Elsewhere in the state, Mt. Bachelor, Oregon, is running four of its 11 lifts and plans a spectacular SuperPark Pit Day tomorrow, May 14.Crystal Mountain, Washington, plans to remain open for skiing and riding on Saturdays and Sundays until the snow melts, which they they say “will most likely be July.”Snowbird, Utah, is still running four of its 13 lifts and ski 72 of its 83 runs. It garnered 711 inches of snow this season. They’re selling a $65 Endless Winter weekend package for lifts and lodging, at least through Memorial Day.
Mammoth Mountain, California, always a late-season leader still has eight of its 25 lifts running. Race camps are scheduled through late May, and a big Memorial Day bash in splanned, Up in the Tahoe area, Squaw Valley, California, is open weekends (Fridays through Mondays, except Monday, May 23) through Memorial Day. Kirkwood, California, is reopening for Memorial Day weekend and promoting heavily to this past season’s and next season’s pass holders.

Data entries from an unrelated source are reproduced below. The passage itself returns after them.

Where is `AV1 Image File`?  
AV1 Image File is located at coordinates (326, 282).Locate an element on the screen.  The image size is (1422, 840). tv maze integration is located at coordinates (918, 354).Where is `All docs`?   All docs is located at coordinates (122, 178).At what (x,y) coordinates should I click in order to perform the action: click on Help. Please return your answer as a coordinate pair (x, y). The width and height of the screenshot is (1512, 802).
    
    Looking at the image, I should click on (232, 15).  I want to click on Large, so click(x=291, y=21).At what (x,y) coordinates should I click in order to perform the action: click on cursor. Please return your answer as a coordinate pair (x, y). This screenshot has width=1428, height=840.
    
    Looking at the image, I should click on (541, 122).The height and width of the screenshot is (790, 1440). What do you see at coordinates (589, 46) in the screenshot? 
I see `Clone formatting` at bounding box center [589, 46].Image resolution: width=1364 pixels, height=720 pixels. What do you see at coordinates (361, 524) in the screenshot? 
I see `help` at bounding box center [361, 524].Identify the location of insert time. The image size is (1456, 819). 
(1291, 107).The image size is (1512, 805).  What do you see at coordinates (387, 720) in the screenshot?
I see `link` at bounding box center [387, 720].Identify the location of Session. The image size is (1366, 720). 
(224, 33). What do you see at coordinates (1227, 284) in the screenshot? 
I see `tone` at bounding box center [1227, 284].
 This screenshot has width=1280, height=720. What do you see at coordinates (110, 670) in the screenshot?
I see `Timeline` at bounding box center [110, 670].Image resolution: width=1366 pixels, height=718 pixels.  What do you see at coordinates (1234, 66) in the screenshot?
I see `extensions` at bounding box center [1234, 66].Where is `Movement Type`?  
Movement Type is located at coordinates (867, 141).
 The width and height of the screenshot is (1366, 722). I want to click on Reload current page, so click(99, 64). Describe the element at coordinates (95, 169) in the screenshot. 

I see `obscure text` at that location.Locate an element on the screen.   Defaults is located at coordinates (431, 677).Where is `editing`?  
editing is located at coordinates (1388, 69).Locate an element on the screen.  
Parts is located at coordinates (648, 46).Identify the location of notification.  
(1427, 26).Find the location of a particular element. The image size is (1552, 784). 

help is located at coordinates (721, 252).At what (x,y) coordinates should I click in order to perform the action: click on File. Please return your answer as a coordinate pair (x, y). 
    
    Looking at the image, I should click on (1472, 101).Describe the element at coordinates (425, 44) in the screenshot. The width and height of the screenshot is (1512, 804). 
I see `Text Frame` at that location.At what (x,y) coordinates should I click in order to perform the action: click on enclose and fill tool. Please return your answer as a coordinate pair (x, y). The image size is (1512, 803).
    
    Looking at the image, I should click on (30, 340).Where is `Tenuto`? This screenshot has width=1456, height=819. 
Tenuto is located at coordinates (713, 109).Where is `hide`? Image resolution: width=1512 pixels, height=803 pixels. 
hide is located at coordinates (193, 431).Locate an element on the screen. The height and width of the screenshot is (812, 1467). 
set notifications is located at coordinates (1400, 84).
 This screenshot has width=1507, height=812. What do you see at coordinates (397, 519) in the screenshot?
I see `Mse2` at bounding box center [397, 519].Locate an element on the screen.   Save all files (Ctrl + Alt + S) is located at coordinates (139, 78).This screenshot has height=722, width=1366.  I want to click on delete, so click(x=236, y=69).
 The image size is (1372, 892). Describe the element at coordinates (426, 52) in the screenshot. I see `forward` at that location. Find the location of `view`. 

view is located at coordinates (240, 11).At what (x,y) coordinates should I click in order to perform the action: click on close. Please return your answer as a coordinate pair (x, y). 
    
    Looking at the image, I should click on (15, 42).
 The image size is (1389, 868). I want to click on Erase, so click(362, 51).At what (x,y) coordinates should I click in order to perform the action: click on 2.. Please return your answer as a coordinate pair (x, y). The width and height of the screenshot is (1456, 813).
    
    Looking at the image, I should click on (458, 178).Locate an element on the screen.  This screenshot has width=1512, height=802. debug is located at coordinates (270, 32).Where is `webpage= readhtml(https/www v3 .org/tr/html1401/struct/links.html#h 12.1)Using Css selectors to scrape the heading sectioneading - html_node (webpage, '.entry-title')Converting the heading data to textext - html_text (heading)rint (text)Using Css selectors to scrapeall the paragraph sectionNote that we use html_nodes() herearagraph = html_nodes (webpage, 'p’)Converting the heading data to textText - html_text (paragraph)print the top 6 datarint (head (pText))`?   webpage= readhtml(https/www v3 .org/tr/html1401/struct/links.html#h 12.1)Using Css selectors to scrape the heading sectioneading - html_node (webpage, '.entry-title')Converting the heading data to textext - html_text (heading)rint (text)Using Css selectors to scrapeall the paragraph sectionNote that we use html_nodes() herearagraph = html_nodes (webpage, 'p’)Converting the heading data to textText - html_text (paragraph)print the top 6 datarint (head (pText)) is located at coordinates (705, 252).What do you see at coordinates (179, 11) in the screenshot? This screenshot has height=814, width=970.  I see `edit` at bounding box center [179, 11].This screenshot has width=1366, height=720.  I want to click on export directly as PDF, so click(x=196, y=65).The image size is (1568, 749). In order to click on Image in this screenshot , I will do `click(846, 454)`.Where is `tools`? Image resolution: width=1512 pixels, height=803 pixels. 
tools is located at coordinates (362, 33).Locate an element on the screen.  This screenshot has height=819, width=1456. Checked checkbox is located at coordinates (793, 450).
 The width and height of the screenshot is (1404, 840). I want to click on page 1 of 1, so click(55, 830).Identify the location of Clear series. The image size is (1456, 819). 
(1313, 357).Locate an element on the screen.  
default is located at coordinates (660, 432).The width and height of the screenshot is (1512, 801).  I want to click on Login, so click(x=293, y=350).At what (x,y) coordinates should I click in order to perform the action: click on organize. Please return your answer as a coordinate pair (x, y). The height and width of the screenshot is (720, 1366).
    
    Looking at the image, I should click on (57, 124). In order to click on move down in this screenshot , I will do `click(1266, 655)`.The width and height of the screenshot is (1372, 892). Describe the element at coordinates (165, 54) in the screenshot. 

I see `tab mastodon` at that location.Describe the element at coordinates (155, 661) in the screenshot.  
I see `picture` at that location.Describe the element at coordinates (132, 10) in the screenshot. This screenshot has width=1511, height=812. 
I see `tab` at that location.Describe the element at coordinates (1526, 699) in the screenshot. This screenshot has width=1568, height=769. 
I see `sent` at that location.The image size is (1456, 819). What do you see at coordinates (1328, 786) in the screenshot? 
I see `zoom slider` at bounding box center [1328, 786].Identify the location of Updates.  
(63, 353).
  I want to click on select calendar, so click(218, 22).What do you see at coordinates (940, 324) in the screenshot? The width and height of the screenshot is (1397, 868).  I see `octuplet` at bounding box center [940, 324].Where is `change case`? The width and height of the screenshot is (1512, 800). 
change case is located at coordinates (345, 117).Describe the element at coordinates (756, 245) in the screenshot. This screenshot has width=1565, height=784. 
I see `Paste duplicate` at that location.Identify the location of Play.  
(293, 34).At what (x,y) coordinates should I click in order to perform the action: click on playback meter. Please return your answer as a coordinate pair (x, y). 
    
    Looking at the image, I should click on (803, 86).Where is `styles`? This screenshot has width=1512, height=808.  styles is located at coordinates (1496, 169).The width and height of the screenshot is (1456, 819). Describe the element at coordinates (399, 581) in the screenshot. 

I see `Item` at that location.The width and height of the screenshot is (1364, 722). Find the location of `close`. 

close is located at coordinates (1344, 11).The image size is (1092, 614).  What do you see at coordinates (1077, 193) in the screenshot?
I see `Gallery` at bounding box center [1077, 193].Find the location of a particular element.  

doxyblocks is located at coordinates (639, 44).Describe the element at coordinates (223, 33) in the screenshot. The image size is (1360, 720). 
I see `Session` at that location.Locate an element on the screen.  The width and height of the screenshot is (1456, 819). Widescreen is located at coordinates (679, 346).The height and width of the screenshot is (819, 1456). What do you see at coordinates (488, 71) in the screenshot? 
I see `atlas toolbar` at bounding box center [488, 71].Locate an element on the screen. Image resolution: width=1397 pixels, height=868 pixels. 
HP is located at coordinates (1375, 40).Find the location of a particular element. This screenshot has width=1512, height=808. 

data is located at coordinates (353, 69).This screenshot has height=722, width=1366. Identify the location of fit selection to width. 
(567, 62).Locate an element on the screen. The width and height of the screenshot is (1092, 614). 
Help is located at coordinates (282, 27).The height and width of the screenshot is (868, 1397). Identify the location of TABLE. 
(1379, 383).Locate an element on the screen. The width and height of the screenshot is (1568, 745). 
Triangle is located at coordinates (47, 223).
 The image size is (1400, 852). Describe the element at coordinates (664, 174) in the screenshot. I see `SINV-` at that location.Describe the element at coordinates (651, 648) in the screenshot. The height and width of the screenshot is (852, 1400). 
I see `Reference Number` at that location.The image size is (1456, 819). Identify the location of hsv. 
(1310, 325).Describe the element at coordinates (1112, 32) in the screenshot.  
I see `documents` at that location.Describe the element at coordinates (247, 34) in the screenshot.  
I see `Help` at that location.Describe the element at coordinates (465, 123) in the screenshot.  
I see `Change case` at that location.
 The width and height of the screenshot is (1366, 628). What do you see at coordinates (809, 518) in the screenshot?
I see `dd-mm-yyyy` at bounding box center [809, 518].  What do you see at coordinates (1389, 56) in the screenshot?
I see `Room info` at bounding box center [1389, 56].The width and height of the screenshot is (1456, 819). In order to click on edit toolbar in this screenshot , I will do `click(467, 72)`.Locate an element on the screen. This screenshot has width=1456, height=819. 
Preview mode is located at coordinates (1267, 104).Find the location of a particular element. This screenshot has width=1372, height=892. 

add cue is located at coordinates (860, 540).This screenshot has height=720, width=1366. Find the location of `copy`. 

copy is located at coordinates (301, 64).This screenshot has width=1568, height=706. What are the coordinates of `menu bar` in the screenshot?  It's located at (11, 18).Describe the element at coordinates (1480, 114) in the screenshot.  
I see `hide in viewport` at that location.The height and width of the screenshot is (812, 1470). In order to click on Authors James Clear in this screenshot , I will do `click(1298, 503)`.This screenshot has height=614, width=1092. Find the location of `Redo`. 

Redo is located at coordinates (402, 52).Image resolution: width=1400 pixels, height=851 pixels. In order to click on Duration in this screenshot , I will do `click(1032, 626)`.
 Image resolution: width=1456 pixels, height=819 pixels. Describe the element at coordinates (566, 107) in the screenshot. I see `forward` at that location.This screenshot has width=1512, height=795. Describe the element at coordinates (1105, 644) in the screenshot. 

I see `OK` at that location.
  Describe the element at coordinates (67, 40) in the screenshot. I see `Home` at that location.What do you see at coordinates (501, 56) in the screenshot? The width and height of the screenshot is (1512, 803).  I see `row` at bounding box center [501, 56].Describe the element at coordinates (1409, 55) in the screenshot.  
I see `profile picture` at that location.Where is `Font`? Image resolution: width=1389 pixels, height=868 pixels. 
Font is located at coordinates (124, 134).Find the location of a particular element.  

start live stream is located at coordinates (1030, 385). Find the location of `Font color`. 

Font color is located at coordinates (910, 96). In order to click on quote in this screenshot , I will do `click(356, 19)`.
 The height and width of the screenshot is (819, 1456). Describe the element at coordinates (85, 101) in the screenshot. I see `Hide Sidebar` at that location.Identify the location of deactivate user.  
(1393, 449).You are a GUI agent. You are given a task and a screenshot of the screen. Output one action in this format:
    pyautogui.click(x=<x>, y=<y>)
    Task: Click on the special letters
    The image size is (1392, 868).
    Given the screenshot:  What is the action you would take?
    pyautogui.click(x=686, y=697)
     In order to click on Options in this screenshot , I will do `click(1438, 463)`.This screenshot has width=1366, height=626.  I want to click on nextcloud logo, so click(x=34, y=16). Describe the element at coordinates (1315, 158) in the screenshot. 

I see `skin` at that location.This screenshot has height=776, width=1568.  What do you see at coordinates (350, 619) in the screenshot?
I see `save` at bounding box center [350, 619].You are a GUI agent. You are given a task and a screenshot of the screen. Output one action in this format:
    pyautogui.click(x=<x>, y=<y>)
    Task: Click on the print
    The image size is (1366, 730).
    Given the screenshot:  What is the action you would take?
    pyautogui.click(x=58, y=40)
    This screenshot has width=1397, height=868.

Alpine Meadows, California, is operating its Summit Express lift this weekend (May 13-15) and reopening on the Fourth of July weekend with $25 lift tickets amd all sorts of slopeside fun. Click here to reserve a ticket.
Way up north, Alyeska Resort is scheduled to operate the Tram and Chair 6 for skiing and riding Fridays, Saturdays and Sundays. May 13, 14 and 15; May 20, 21, 22 and May 27 and 28, 29 and 30. Lift hours are from 11:00 a.m. to 5:00 p.m. Skiers and riders upload and download on the Tram and ski and ride off Chair 6. I was there in early March, when everything off-piste was choppy and frozen, and those were by and large the available lifts. The recovery enabling them to operate until Memorial Day is quite remarkable.
The big news for Colorado skiers and riders, or anyone passing through the state who wants the thrill of snow in June, is that Arapahoe Basin, which had previously announced June 5 end to its seven-days-a-week operation, is reopening for summer skiing for “at least” two three-day weekends – Fridays, Saturdays and Sundays June 10, 11 and 12 and June 17, 18 and 19.The ski area reports over 420 inches of snow this season — 15 inches in the last week. This is the first time A-Basin is experimenting with being open on weekends only. It will open at 8:30 a.m. with two lifts serving top to bottom skiing. Black Mountain Express will close at 2:00 p.m. and Lenawee Mountain Lift will close at 2:30 p.m. Lift tickets at the A-Basin ticket window are $39 for adults, $29 for youths (ages 15-19) and $19 for children (ages 6-14).
Backcountry skiing is epic in the West this year as well, and several Canadian areas are still operating. Do you know any US mountains that I missed?